## What you will do
Look through the records and copy each line with the string "three" in it.

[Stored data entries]
-----

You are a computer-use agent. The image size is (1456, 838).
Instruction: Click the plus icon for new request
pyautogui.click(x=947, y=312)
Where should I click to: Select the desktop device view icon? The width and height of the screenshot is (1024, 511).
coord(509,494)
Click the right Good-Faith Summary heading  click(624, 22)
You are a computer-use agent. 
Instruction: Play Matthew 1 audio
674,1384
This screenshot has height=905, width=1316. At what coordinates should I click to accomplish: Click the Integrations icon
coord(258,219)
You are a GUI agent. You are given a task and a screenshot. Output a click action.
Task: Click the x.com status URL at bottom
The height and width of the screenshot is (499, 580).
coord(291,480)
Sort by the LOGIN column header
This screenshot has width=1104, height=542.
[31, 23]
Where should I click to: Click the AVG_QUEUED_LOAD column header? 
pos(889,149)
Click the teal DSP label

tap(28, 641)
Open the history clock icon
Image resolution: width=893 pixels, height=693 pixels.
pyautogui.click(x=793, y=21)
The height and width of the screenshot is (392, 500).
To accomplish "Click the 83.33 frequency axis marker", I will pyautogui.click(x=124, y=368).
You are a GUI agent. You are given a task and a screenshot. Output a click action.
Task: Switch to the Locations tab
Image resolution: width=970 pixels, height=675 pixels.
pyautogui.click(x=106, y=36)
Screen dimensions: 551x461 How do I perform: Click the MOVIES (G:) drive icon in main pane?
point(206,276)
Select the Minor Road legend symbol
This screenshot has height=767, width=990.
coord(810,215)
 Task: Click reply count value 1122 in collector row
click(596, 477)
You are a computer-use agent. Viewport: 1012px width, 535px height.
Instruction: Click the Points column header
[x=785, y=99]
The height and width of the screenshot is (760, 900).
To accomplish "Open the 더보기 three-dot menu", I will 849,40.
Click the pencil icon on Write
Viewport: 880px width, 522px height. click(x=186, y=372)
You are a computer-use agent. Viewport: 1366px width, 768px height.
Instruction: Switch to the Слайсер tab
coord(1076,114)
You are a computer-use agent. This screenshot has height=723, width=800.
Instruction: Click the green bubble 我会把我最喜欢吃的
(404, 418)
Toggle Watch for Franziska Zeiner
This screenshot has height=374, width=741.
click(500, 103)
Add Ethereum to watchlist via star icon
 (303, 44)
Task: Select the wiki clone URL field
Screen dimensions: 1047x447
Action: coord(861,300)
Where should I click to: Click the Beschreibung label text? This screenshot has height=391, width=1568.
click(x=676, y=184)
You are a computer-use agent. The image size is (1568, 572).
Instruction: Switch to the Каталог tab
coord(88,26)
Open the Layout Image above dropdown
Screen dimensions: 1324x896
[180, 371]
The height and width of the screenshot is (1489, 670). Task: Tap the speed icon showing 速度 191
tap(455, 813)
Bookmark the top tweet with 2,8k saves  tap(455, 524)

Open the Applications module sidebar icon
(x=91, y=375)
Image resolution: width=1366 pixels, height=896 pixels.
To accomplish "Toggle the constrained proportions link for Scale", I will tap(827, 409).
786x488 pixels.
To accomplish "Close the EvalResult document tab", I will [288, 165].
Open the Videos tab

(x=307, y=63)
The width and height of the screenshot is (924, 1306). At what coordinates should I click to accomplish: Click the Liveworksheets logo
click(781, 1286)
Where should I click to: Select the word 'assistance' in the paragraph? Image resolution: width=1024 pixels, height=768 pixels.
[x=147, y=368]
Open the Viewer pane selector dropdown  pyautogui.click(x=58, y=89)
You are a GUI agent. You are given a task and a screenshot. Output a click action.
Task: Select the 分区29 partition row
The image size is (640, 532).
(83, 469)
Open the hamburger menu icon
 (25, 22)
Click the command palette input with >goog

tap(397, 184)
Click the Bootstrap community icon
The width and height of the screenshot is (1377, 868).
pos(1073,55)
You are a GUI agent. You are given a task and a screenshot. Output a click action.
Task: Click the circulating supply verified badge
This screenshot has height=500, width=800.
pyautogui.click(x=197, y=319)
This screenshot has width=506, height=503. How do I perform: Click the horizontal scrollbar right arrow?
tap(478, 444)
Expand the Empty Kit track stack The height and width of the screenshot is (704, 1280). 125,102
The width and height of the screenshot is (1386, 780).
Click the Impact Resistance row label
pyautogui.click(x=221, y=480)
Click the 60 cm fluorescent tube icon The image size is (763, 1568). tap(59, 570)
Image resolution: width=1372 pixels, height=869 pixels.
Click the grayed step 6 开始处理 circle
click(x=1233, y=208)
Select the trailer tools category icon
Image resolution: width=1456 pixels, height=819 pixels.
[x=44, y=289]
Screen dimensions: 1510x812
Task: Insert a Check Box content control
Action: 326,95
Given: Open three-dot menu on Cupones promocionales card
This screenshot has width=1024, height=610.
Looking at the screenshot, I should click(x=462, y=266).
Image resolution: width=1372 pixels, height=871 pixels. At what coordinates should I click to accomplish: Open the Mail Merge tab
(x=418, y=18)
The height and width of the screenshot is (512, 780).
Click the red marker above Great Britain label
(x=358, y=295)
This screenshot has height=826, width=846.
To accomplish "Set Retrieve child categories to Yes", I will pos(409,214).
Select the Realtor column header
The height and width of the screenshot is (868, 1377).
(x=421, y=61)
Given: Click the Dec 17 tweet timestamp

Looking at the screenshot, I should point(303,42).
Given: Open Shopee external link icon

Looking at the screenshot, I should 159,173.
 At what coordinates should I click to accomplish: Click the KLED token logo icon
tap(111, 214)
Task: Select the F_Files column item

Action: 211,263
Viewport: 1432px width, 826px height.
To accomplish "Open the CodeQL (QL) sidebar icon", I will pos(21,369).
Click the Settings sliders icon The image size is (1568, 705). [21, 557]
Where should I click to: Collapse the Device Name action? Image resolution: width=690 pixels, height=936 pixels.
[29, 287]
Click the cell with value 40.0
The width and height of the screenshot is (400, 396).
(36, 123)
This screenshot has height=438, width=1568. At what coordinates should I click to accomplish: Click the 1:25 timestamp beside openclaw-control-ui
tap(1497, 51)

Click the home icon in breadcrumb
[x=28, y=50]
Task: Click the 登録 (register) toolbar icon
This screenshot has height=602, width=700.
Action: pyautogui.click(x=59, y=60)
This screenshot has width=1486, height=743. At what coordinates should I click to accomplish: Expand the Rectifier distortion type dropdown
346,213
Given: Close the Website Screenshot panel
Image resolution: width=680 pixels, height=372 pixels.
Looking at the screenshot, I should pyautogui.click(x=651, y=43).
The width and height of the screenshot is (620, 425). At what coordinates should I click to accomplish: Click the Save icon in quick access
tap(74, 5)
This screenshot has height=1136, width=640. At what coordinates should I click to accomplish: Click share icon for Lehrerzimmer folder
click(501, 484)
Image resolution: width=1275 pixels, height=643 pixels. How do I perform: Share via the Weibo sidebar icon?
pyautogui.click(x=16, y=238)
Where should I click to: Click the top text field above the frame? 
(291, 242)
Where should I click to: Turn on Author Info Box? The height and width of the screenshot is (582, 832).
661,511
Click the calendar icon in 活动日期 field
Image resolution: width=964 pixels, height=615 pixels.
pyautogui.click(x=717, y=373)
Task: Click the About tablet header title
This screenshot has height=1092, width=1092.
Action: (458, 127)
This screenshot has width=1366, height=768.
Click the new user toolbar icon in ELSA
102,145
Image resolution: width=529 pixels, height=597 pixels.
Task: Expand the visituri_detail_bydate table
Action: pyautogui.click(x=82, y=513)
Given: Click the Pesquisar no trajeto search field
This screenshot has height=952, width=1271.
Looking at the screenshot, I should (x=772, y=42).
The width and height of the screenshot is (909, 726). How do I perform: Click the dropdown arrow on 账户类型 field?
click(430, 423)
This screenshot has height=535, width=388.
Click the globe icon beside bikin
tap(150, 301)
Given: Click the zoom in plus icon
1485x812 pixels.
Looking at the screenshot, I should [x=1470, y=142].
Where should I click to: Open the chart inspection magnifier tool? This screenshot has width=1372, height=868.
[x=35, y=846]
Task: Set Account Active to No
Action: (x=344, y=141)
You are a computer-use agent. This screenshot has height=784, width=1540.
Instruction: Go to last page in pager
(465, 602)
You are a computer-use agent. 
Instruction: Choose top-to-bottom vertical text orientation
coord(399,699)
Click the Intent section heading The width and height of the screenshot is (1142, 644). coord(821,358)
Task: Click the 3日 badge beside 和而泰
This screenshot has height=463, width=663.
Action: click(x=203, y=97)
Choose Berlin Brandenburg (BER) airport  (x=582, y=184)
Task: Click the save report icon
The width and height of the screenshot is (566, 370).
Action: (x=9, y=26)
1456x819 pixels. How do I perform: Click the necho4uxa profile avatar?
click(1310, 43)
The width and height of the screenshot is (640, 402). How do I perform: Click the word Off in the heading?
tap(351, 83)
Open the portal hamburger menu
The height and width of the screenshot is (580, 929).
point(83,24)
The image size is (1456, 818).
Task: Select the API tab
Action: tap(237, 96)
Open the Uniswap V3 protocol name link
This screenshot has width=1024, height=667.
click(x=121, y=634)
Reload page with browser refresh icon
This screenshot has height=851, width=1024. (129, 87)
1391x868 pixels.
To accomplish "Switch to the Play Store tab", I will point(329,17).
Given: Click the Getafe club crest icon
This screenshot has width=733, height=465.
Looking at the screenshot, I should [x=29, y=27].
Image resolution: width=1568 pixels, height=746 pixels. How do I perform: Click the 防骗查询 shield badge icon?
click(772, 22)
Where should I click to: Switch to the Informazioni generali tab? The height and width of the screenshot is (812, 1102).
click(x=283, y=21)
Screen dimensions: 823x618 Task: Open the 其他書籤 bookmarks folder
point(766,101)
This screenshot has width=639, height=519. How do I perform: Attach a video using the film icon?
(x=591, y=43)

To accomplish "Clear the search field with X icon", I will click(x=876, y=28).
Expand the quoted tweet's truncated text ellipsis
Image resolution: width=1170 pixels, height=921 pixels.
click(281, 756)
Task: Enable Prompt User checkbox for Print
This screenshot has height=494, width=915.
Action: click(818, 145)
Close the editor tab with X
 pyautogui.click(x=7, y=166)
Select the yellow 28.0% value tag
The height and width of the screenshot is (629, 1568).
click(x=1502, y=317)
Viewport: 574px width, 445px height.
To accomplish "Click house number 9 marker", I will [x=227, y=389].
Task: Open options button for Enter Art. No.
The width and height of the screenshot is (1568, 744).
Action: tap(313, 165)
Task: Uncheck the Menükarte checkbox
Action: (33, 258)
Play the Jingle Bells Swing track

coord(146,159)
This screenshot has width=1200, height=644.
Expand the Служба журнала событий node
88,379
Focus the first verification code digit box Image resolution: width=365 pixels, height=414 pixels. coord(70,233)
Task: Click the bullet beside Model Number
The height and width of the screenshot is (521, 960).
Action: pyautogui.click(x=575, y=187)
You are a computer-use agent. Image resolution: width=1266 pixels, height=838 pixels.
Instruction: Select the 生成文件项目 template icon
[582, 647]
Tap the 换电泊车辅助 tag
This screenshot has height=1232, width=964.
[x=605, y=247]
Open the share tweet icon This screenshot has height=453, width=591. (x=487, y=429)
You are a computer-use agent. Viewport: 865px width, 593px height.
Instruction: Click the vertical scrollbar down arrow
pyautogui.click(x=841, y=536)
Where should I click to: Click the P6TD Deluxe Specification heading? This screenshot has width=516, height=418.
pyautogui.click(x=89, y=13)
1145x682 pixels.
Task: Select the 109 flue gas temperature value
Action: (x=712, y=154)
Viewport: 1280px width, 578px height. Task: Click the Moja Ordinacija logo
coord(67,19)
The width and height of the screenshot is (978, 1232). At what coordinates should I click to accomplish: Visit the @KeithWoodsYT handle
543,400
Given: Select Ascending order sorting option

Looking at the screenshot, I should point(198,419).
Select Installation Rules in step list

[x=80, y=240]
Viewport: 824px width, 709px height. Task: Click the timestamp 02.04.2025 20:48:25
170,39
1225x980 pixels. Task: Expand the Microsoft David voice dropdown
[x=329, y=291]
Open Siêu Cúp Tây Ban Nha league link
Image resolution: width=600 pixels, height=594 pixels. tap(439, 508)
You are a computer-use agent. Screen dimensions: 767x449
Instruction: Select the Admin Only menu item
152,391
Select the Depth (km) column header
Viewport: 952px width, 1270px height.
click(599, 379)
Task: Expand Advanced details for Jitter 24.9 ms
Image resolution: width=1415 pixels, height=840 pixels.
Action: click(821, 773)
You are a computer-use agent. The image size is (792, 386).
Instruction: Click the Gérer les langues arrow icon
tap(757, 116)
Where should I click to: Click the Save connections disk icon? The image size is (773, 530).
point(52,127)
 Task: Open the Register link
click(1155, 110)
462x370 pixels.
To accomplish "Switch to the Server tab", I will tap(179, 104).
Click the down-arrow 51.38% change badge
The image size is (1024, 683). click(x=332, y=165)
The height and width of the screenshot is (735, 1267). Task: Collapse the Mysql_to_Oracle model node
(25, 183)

-----

## Worked solution
To accomplish "Open the 더보기 three-dot menu", I will 849,40.
Given: Open three-dot menu on Cupones promocionales card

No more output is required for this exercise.